今俺の瞼に浮かぶ君は泣いているから俺の見る夢は迚も幸せなものになんかはならなくて、それでも純粋な君を無理矢理汚す背徳感に益々欲が昂って訳が解らない。

『君は籠の鳥』

籠の鳥は俺の方だ、君はあの時俺を想った所為で捕えられてしまったけれど、今は自由の身で。
俺は未だに君を想う心に囚われて絶望の檻の中で一人必死に物掻いて居る。

『いいえ…、正成様』

君の悲痛な声が蘇って胸に刺さる、でも限界が近い俺の頭では、それをちゃんと理解する余裕が無くて、

『光秀様に…忍と云う枷に捕えられて居るのは、貴方の方です』

そんな事、俺は、知らない。
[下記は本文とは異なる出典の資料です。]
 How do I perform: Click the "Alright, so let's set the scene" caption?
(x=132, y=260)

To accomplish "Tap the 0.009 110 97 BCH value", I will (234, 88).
君の虜になって居る事以外の自覚なんて無いからそれ以外の自覚なんて無いから解らないからどうか何も言わないで居て。
解らないから、だから、ただ今は儚いだけの美しい愛より白く濁って噎せ返る程に香る退廃した劣情に落ちたい。
もうどうしたって清い想い出の儘には行かない所まで来てしまったならいっそ劇しく堕落の道へ進んで燃え尽きたい、最初の罪が出会いだったと云うならこのまま最期の罪で踊らせて欲しい。
ねえこれが虚しい行為だって事くらい嫌って程解ってるんだ、埋め合わせの相手すら居ない身じゃ本当に虚しくて情けないよ。
君を愛して居るから他の人を抱けないなんてまるで童貞みたいに巫山戯た考えを捨てられなくて無意味に苦しむなんて馬鹿気てる。
でも思うんだけどきっと男って不器用な生き物は時に女より余程女々しいんじゃないかな。
君は俺を愛して居ると言って居たけれど、国の為に婿養子が決まればそれを受け入れて世継ぎ云々の役目を果たすんだろう。
俺だけが今も君に縛られて想い出しか抱けないなんて本当に馬鹿気てる、嗚呼下らないでももう解らないどうでも良い

ちゃん、お願いだから……」

強く噛んだ唇から鮮血が零れる、その鉄臭さに吐き気が沸くけれど同じだけ興奮も高まって吐き出す時が近いから
こんな時まで辛い現実なんて真っ平なんだ、君の泣いてる顔だなんて見たくないからだけど助けに行きたくても何も出来ないからせめてこんな俺に情けを掛けて
どうかこの腐り切った夢の中だけでも良いから甘い吐息で乱れて、罪の意識を抱く暇も無く果てさせて。